The IEA originates from the external iliac artery immediately above the inguinal ligament. It courses superiorly and medially toward the umbilicus. It lies just medial to the round ligament as the ligament passes through the deep inguinal ring into the inguinal canal and lateral to the obliterated umbilical vessels. It pierces the fascia transversalis to enter the rectus sheath anterior to the arcuate line. It ascends behind the rectus muscle, supplying the lower central part of the anterior abdominal wall, and anastomoses with the superior IEA.5 The superficial epigastric vessels originate from the femoral artery just below the inguinal ligament. They pass through the saphenous opening in the fascia lata and ascend onto the abdomen in the superficial fascia covering the external oblique muscle. The vessels ascend almost to the level of the umbilicus.5

Direct visualization transperitoneally is the ideal approach to avoid inferior epigastric vessel injury during laparoscopic accessory trocar placement. The trocar should be inserted lateral to the vessels at a 90° angle to the abdominal wall. Where it is not possible to visualize the vessels, for example, in obese patients, methods of transillumination and identification of surface landmarks are often relied on. Transillumination can identify the superficial epigastric vessels, and these vessels follow a course similar to the deeper inferior epigastric vessels and can serve as surrogate to guide safe placement of the lateral ports. The surgeon should also directly visualize the removal of accessory trocars and not just during initial trocar entry, as this may reveal inadvertent bleeding points at the end of surgery under lower intra-abdominal pressure.
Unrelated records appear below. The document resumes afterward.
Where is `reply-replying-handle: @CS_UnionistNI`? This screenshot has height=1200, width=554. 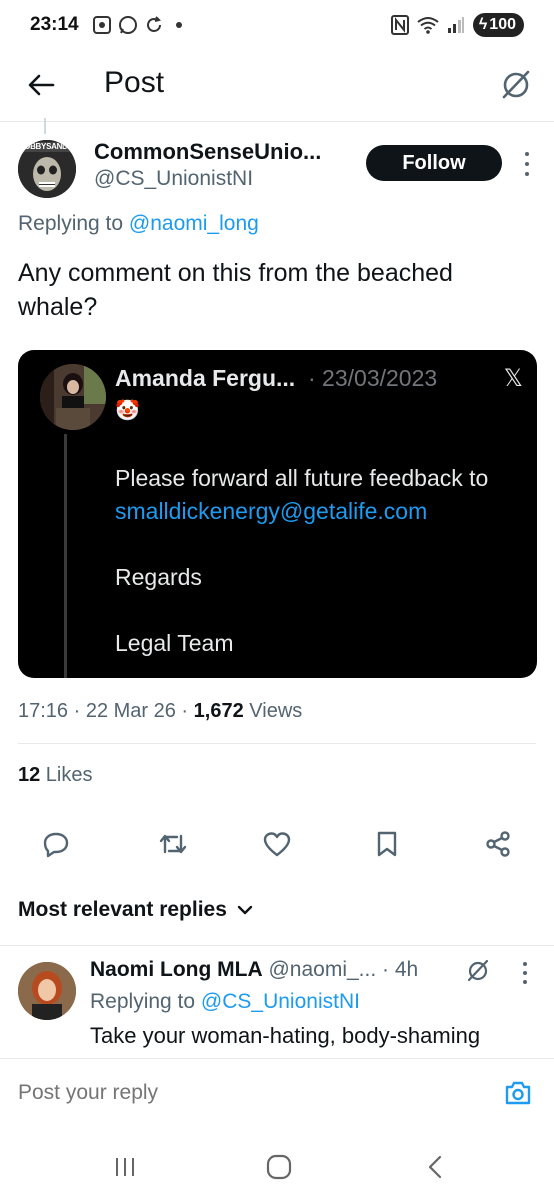 reply-replying-handle: @CS_UnionistNI is located at coordinates (280, 1002).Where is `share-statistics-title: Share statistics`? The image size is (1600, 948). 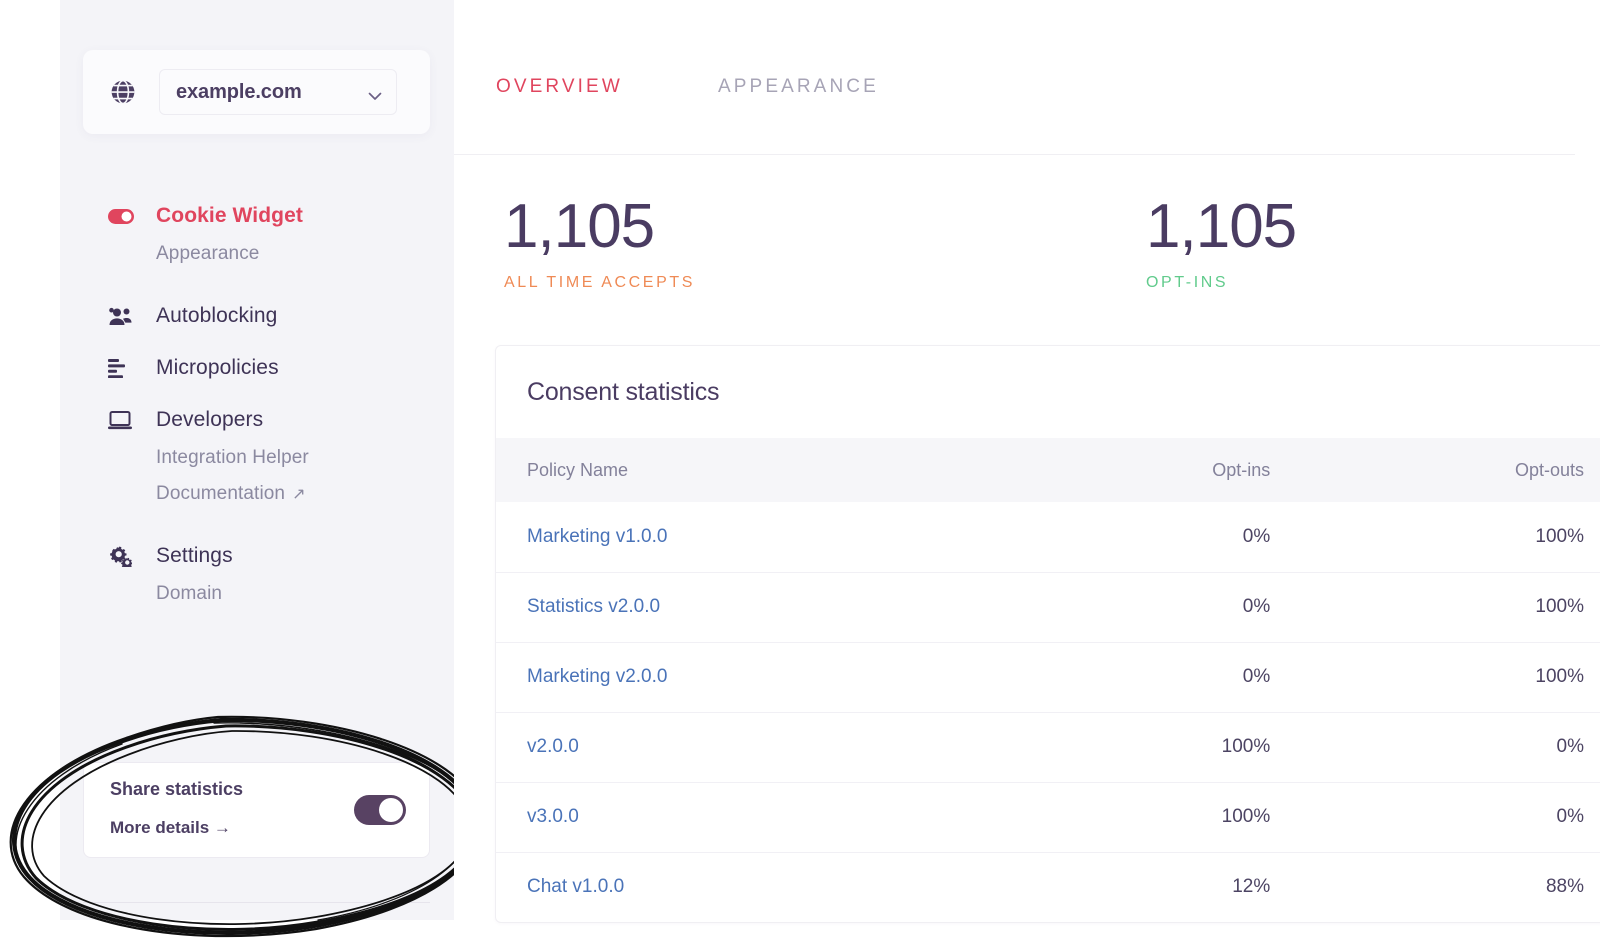
share-statistics-title: Share statistics is located at coordinates (177, 789).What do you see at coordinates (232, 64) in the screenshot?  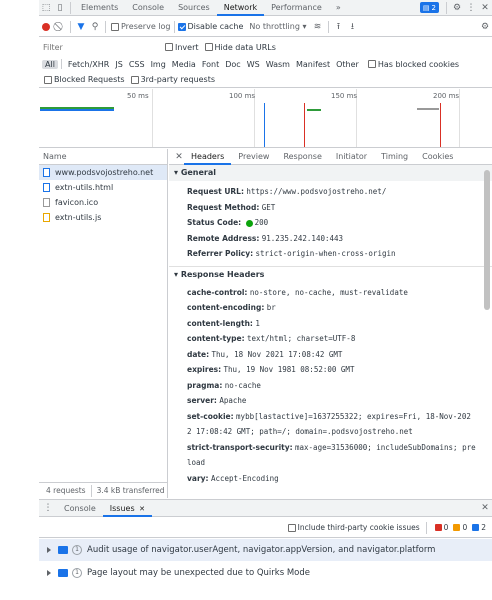 I see `type-filter-doc: Doc` at bounding box center [232, 64].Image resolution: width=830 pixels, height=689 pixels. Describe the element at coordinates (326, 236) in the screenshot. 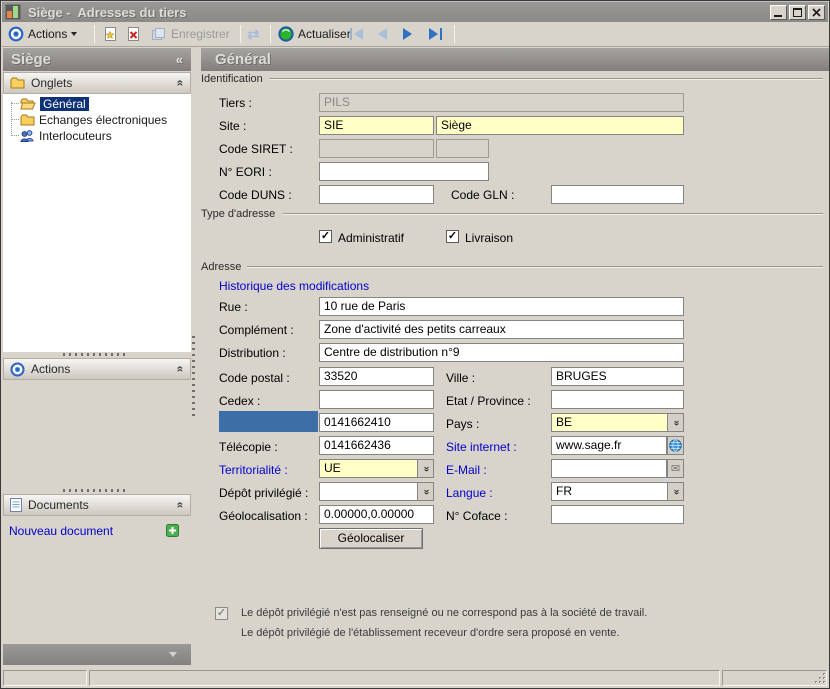

I see `administratif-checkbox: ✓` at that location.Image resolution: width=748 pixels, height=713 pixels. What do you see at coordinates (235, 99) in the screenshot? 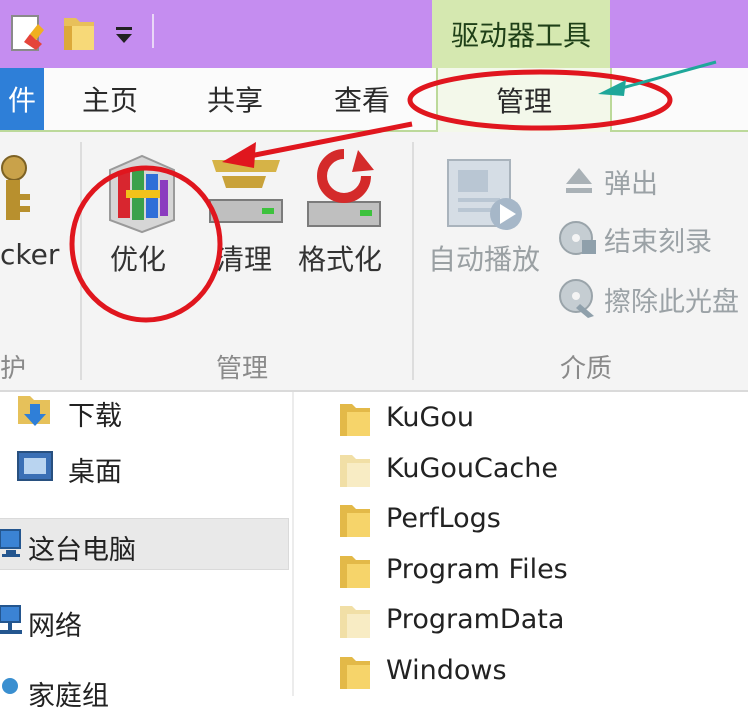
I see `tab-share: 共享` at bounding box center [235, 99]. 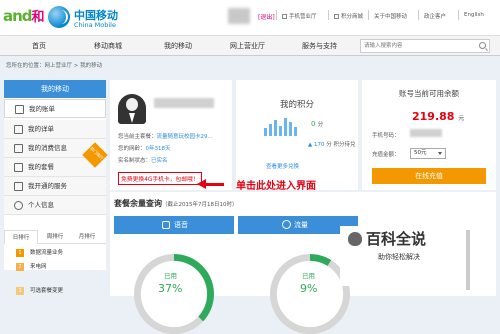 What do you see at coordinates (300, 16) in the screenshot?
I see `mobile-hall-link: 手机营业厅` at bounding box center [300, 16].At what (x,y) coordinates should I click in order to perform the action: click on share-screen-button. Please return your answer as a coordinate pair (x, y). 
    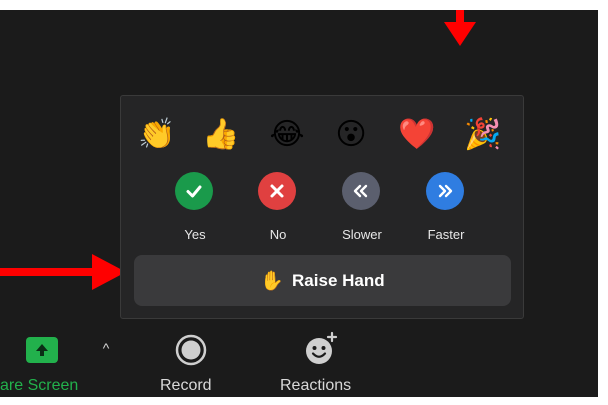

Computed tomography angiographic studies have been conducted to localize the course of IEA in relation to fixed landmarks such as the mid-inguinal point, anterior superior iliac spine (ASIS), and umbilicus.6 The secure distance for safe trocar placement has been suggested to be more than 6 cm at the level slightly superior to the ASIS and more than 9 cm from the midline at the level of umbilicus.68 Injury to IEA can lead to mild to severe hemorrhage and can also result in grave sequelae like necrosis of rectus abdominis muscle and ischemia of the lower limbs as IEA is an important collateral supply to the leg.9

Delayed complication of IEA injury leading to hematoma like the index case can be managed by incision and drainage of hematoma and exploration of the wound. Ligation of identified bleeders should be done, but most of the time, there is no detectable bleeder. A subcutaneous drain can be placed in the dead space after evacuation if one is in doubt about recurrence of bleeding. Drainage of hematoma rather than conservative management by compression will avoid bruising and discoloration of skin of abdomen and thigh as well as risk of infection.

CONCLUSION

Sound techniques of port placement along with a thorough understanding of the anterior abdominal wall anatomy are crucial. Knowledge of the course of abdominal wall vessels and the possibility of variations in the origin of these vessels can determine the safe areas for trocar placement at specific anatomic sites to minimize the risk of abdominal vessel injuries. In cases of inferior epigastric vessel injury leading to large hematoma formation, exploration of the wound and incision and drainage may be performed.